*Problem statement:* Return every record below exactly as written.

*Material provided:*
==============================

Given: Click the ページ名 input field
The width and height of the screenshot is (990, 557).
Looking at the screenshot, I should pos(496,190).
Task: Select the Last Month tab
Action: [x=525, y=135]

==============================

*Response below:*
Given: Click the ページ名 input field
The width and height of the screenshot is (990, 557).
Looking at the screenshot, I should pos(496,190).
Task: Select the Last Month tab
Action: [x=525, y=135]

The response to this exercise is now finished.